As mentioned elsewhere herein, in some optional approaches, the write data migration plan considers a migration plan for each of the storage systems, e.g., the local storage system and the remote storage systems, in order to prevent overdrive from occurring on any of the caches of the storage systems. Accordingly, in some approaches, the write data migration plan may additionally and/or alternatively be generated to specify where at least some write data originally intended to be stored on the cache of a first of the remote storage systems are migrated to. In one or more of such approaches, in response to a determination that a first predetermined condition associated with the cache of the first remote storage system is met, the write data migration plan may be caused, e.g., instructed, to be performed. The predetermined condition associated with the cache of the first remote storage system may be any one or more of the predetermined conditions mentioned elsewhere herein. For example, the write data migration plan may specify that the at least some write data originally intended to be stored on the cache of the first remote storage systems are to be migrated to the cache of the local storage system in response to a determination that the first predetermined condition associated with the cache of the first remote storage system is met. Accordingly, a write data migration plan may be generated, e.g., by a predetermined controller, for every storage system, and the write data migration plan may be output to agents of each of the storage systems so that a write data migration plan is understood for a next time slot, e.g., in the event that such a migration plan is needed to be performed to avoid cache overdrive.


It should be noted that, in some approaches, not all write data that is queued and/or originally intended to be stored on the cache of the local storage system may be migrated to the cache(s) of the remote storage systems during performance of the write data migration plan. For example, in some approaches, a predefined subset of the write data that is queued and/or originally intended to be stored on the cache of the local storage system may be migrated to the cache(s) of remote storage systems may only need to be migrated in order to prevent overdrive of the cache of the local storage system. Various examples of types of write data that may be prioritized for migrating first to the cache(s) of the remote storage systems during performance of the write data migration plan are described below.

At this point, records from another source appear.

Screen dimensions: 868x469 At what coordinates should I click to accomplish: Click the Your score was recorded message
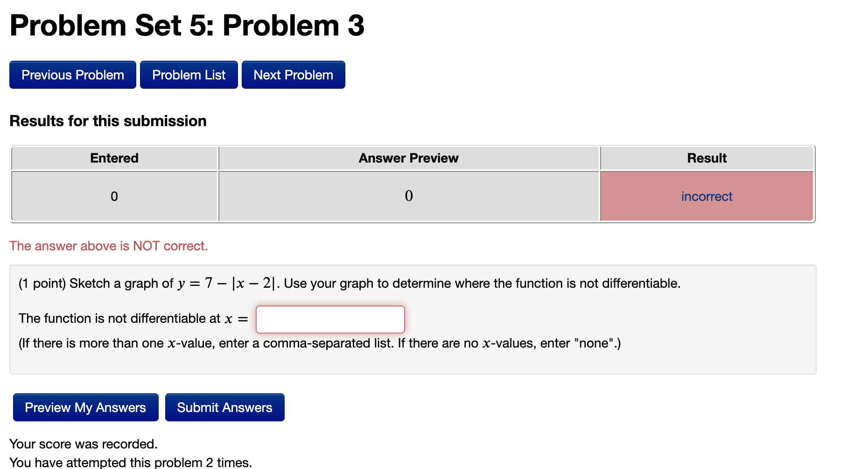pyautogui.click(x=84, y=444)
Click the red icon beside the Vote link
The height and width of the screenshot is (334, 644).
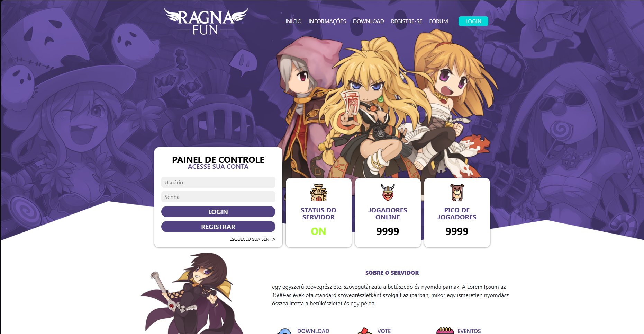click(364, 331)
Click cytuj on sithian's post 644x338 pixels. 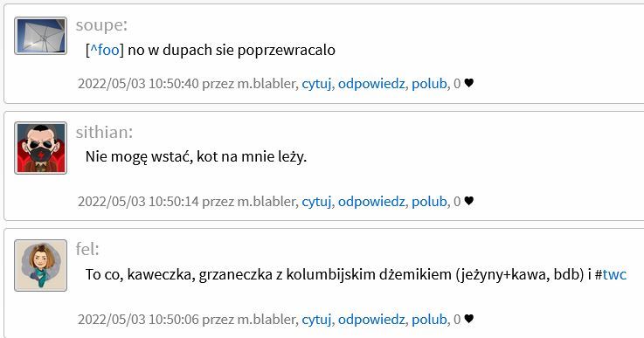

In some approaches, least recently used (LRU) write data and/or sequential write data may be migrated to the specified caches of the remote storage systems as a result of the write data migration plan being performed. This may be achieved by migrating at least some write data to the caches of the remote storage systems specified in the write data migration plan. In some other approaches, a workload choice for migration of write data to the cache of a remote storage system may include an agent redirecting the to-be-destaged least recently used data from a predetermined cache/page replacement method, to predetermined space of cache(s) of one or more of the remote storage systems. For example, in some approaches, a redirect the to-be-destaged data of wise ordering for Writes (WOW) method in DS8K by IBM may be performed to one or more of the remote storage systems. In some approaches in which the LRU data are migrated to one or more remote storage systems, the latency dependency of every write stream may be judged and the sequential write data may be migrated to the remote storage system(s). According to a more specific approach, for the write data to address k, the dependency to the response time/latency may be LatencyDependency (k, n+1). In some approaches, this process may be simplified to consider the randomness of the data. It should be noted that typically, the response time/latency may be considered more important to random data compared with sequential data. The randomness of every write stream may be judged, and in some approaches, a different method may be used to judge the randomness. For example, the sequential write data may be redirected to the sequential LRU list to the remote storage system.


In some approaches, parameters method 300 may include refining and/or optimizing parameters described herein. This may be enabled as a result of feedback, e.g., overdrive occurrences, threshold exceeding occurrences, usage information, etc., that is based on performance of the write data migration plan being received, e.g., see operation 318. Such feedback may be of a type that would become appreciated to one of ordinary skill in the art upon reading the descriptions herein. Updates may be performed to increase efficiency of a subsequent performance of the write data migration plan, e.g., see operation 320. In some approaches, the updates may include adjusting parameters such as a size of time slots of operation of the storage systems, e.g., a next time slot. Parameters that may be adjusted may additionally and/or alternatively include the predetermined condition, e.g., such as the maximum write cache threshold. The routing table and/or the write data migration plan may be re-generated subsequent to the updates being performed. This feedback may establish more and more accumulated historical data to be incorporated into the prediction of a next time slot, workload, cache sizing, etc.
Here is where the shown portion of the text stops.